> [EXERCISE OBJECTIVE]: Where does the word "computer" appear in the data? Copy every line that holds it.

(Stored items)
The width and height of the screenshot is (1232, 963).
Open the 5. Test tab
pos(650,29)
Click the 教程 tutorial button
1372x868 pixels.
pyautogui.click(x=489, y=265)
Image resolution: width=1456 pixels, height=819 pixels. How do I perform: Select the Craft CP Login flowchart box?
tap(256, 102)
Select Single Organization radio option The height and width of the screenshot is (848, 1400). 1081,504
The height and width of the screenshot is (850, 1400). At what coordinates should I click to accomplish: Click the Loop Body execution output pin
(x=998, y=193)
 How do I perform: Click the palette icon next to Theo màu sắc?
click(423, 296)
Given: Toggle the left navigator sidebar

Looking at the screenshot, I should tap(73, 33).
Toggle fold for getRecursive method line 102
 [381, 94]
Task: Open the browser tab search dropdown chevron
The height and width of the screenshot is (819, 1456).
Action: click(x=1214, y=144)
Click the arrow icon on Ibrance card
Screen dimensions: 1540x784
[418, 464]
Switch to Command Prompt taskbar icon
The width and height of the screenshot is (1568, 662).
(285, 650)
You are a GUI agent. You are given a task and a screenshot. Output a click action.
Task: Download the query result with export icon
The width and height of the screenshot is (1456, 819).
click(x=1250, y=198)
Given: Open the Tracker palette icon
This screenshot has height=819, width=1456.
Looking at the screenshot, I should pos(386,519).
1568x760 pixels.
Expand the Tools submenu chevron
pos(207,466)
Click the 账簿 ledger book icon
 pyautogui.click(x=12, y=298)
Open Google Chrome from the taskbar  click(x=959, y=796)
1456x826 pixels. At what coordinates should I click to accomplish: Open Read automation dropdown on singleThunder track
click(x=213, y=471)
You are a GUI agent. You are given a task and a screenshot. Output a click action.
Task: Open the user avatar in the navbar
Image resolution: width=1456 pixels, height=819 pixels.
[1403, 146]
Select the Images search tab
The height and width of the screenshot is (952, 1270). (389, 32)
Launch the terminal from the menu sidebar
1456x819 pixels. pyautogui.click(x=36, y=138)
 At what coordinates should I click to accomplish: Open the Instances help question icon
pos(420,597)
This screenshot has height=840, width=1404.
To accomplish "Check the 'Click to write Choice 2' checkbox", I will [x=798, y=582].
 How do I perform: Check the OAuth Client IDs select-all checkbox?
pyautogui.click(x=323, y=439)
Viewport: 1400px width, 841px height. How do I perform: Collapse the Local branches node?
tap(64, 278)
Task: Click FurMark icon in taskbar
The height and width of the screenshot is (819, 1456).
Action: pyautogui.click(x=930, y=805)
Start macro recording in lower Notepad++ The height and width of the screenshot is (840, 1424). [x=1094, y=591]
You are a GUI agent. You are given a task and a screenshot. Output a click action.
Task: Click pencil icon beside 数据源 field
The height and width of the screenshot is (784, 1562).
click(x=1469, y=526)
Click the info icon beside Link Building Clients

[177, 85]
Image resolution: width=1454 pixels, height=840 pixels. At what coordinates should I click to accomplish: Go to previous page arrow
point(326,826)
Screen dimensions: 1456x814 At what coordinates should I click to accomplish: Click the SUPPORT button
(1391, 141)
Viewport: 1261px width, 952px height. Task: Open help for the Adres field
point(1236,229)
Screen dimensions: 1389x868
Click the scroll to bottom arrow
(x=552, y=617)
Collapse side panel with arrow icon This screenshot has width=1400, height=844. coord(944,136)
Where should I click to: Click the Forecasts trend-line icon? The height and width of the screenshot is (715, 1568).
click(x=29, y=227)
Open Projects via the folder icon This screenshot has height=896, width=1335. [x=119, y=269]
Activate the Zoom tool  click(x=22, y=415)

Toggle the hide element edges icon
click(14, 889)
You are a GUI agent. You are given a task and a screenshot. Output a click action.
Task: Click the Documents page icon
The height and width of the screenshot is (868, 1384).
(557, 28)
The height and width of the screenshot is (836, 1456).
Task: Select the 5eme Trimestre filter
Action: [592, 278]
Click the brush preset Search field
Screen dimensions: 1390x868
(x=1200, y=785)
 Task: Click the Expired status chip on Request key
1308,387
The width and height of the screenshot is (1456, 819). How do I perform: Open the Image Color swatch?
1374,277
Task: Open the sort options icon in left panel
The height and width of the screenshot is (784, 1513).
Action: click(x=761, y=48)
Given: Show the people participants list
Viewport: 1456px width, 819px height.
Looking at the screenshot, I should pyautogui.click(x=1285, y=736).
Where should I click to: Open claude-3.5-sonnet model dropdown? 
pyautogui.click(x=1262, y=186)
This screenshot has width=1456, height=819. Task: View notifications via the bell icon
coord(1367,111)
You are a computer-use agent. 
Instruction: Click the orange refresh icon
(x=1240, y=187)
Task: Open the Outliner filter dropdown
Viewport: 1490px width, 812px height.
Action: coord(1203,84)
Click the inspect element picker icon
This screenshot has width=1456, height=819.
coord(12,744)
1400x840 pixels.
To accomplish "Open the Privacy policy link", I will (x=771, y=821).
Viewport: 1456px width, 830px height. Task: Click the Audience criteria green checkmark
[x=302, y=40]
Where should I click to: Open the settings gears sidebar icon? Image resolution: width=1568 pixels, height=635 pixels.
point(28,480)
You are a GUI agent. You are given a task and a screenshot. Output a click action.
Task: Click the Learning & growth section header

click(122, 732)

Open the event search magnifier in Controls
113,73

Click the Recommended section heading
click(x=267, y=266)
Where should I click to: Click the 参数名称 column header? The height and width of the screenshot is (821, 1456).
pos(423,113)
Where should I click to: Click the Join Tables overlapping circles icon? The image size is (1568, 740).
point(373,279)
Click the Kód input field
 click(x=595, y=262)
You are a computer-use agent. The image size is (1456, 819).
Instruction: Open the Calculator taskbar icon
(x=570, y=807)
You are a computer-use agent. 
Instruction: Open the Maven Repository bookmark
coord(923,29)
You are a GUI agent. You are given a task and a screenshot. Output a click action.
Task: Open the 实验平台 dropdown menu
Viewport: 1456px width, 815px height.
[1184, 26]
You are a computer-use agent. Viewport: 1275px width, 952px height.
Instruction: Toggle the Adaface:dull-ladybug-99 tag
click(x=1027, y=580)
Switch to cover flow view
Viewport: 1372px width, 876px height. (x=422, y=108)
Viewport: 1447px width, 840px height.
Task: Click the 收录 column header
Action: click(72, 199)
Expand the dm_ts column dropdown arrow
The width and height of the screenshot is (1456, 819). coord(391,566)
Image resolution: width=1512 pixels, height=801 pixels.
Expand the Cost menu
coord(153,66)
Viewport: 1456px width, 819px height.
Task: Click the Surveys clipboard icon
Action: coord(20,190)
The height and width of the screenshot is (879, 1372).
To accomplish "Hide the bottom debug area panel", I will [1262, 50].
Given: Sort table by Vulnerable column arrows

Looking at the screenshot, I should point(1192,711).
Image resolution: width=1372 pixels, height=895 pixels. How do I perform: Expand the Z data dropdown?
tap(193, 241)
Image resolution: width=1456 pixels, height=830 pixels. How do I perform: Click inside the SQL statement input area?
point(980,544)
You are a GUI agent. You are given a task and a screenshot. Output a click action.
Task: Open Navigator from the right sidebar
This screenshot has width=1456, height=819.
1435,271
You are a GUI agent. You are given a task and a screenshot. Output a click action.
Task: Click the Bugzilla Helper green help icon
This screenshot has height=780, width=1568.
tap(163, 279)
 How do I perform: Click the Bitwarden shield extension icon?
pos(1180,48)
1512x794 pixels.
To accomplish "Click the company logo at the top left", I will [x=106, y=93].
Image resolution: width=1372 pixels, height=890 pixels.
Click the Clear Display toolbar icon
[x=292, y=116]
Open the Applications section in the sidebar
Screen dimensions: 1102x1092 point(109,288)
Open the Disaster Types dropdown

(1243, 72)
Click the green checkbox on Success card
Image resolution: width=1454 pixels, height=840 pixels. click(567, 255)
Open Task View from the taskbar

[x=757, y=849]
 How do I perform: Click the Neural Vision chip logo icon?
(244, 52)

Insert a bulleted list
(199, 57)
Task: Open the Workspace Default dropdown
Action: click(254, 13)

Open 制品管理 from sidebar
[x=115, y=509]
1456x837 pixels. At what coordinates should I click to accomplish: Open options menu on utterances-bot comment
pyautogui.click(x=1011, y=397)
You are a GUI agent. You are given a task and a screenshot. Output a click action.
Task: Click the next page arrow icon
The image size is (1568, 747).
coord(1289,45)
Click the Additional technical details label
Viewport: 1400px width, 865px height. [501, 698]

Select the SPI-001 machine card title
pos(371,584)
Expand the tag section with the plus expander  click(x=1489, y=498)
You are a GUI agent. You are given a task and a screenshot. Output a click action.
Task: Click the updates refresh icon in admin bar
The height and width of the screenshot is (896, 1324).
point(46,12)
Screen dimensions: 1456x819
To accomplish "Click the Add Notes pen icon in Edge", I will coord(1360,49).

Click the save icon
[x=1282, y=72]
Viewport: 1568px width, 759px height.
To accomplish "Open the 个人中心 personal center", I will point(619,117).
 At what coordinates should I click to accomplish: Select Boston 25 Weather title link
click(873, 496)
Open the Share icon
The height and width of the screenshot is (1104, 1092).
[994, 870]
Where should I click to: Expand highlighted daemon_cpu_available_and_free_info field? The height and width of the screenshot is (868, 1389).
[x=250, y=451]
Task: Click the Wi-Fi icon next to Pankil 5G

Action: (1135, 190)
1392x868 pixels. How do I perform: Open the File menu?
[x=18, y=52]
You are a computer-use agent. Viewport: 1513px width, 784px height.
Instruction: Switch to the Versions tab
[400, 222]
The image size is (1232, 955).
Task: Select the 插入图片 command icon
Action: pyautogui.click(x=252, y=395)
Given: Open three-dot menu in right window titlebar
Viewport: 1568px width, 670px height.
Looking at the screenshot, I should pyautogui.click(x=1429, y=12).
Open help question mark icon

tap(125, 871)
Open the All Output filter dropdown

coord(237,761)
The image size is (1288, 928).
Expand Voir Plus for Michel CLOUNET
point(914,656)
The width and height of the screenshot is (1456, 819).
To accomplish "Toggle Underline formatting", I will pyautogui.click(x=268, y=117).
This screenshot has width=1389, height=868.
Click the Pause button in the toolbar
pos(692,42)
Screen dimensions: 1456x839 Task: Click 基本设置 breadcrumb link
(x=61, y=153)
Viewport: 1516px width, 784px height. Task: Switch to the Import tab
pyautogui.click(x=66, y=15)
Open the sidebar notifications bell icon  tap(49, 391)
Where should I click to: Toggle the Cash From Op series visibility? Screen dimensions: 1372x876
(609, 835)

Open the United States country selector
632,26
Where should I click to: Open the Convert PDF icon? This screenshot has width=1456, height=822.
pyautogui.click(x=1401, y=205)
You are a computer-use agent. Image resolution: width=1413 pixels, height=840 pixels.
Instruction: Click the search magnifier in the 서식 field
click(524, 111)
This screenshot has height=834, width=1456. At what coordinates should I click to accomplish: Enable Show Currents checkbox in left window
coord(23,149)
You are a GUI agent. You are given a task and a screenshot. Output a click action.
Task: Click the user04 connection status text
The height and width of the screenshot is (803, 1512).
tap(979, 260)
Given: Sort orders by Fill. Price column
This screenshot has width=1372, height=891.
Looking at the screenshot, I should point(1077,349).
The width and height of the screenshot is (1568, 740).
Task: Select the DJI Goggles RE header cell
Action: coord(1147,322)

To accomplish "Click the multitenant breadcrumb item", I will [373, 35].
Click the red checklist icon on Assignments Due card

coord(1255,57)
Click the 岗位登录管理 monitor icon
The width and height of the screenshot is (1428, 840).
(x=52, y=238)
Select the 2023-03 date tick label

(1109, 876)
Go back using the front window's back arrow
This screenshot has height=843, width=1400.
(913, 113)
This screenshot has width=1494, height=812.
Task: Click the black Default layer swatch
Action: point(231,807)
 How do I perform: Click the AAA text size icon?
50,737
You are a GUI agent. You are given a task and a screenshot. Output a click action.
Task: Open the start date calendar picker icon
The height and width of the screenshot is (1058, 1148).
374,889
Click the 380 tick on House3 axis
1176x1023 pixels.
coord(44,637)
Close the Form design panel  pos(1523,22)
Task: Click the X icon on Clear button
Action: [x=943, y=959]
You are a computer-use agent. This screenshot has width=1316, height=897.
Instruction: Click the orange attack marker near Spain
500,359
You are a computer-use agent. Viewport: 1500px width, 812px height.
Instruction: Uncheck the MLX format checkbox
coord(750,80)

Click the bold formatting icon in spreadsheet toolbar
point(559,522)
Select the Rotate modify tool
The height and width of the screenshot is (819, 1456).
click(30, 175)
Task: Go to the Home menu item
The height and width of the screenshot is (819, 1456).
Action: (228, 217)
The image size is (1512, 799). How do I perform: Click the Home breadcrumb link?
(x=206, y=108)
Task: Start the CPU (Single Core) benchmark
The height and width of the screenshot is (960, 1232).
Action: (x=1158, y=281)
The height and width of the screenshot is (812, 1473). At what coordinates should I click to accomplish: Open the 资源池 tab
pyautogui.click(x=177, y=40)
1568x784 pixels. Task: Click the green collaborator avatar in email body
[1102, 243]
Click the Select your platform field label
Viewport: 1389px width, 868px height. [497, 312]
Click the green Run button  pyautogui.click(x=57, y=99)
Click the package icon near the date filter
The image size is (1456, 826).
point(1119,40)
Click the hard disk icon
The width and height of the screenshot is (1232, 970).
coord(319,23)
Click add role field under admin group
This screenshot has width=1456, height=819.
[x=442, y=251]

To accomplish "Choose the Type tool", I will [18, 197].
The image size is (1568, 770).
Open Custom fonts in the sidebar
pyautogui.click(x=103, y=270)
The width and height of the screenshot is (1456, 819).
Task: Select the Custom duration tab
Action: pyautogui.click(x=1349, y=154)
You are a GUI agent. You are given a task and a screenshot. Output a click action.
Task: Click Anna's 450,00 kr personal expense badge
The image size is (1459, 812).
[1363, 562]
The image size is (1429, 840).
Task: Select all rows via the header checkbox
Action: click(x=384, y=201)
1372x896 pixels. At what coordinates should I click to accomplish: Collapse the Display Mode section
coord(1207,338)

> [RESPONSE BELOW]:
You are a computer-use agent. 
You are a computer-use agent. The image size is (1456, 819).
You are a computer-use agent. 
You are a computer-use agent. Viewport: 1275px width, 952px height.
You are a computer-use agent. Viewport: 1513px width, 784px height.
You are a computer-use agent. Image resolution: width=1413 pixels, height=840 pixels.
You are a computer-use agent. This screenshot has width=1316, height=897.
You are a computer-use agent. Viewport: 1500px width, 812px height.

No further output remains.